I am worried that the 6D might fail in Antarctica (as several 5D IIs have failed on Luminous Landscape´s Antarctica Cruise in 2009), so I am thinking about taking a 7D II, which is reported to be the most thoroughly sealed camera to Antarctica in addition to my 6D. 1Dx is completely out of my budget. I would like to know if any of you has experience with the 6D in harsh environments like this and if the camera failed or survived and if you agree with this solution to my concerns.

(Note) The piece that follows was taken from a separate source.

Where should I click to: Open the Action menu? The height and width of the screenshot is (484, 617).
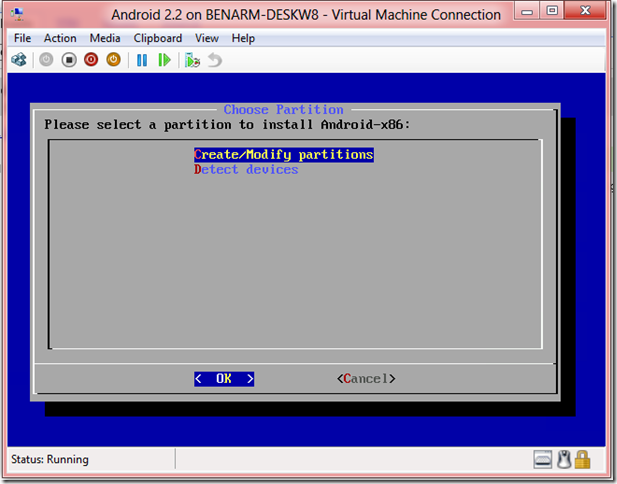coord(60,38)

I would also like to know which equipment I shoud bring. I am planning to buy a rain cover for the cameras, either Kata E-702 PL Pro Light Rain Cover or Manfrotto E-702 PL Elements Cover. Would you recommend any of these rain covers (or another one)?

On the lenses department, I am planning to take Sigma 12-24mm, EF 17-40 f/4L, EF 24-105mm f/4L IS and EF 70-200 f/2.8L IS II and Canon 2x EF extender II. In addition to these lenses, I own EF 28mm f/1.8, EF 50mm f/1.8 II, EF 50mm f/1.4, EF 85mm f/1.8, EF 100mm f/2.8 Macro, EF-S 10-22mm, EF-S 18-55m, EF-S 18-55mm IS, EF 24-70 f/2.8L, EF 70-200 f/4L and Canon 1.4x EF extender II. Would you take any of the remaining lenses? Which lens and why?

On the backpack department, I currently own a Tamrac Evolution 9 backpack, which is my favorite camera backpack ever, but I think it may not be water resistant enough considering that there will be several Zodiac rides from the main ship to the continent. Some people have recommended me the Lowepro Dryzone 200. Would you agree with this recommendation? Would you recommed another backpack?

Thanks in advance.

Leandro


----------



## wtlloyd (Nov 22, 2014)

Well, you asked for it 

Take both cameras - you must have a backup. You will also find it convenient to not change lens in weather - on board ship I typically had a wide-ish zoom on a 40D and a 400DO on my 1D3 - I didn't have a FF camera at the time, and the 5D2 had only been out about 6 weeks and I wasn't able to get one although I tried...Also take a digicam, something you can use on board ship and during hikes for casual snaps. 
The 6D is probably no better or worse weather sealed than the 5DII is - those failed cameras on the Luminous Landscape trip weren't the only ones to fail, but were in the geat majority compared to all the rest. 
Here is Michael's trip report, be sure to scroll down to "Failures" if you haven't seen it - 
http://www.luminous-landscape.com/essays/antarctica-2009-worked.shtml

Definitely take the 1.4 extender. I used a tripod on most landings, most people say you won't need one...YMMV. When I go back, I will take a tripod again.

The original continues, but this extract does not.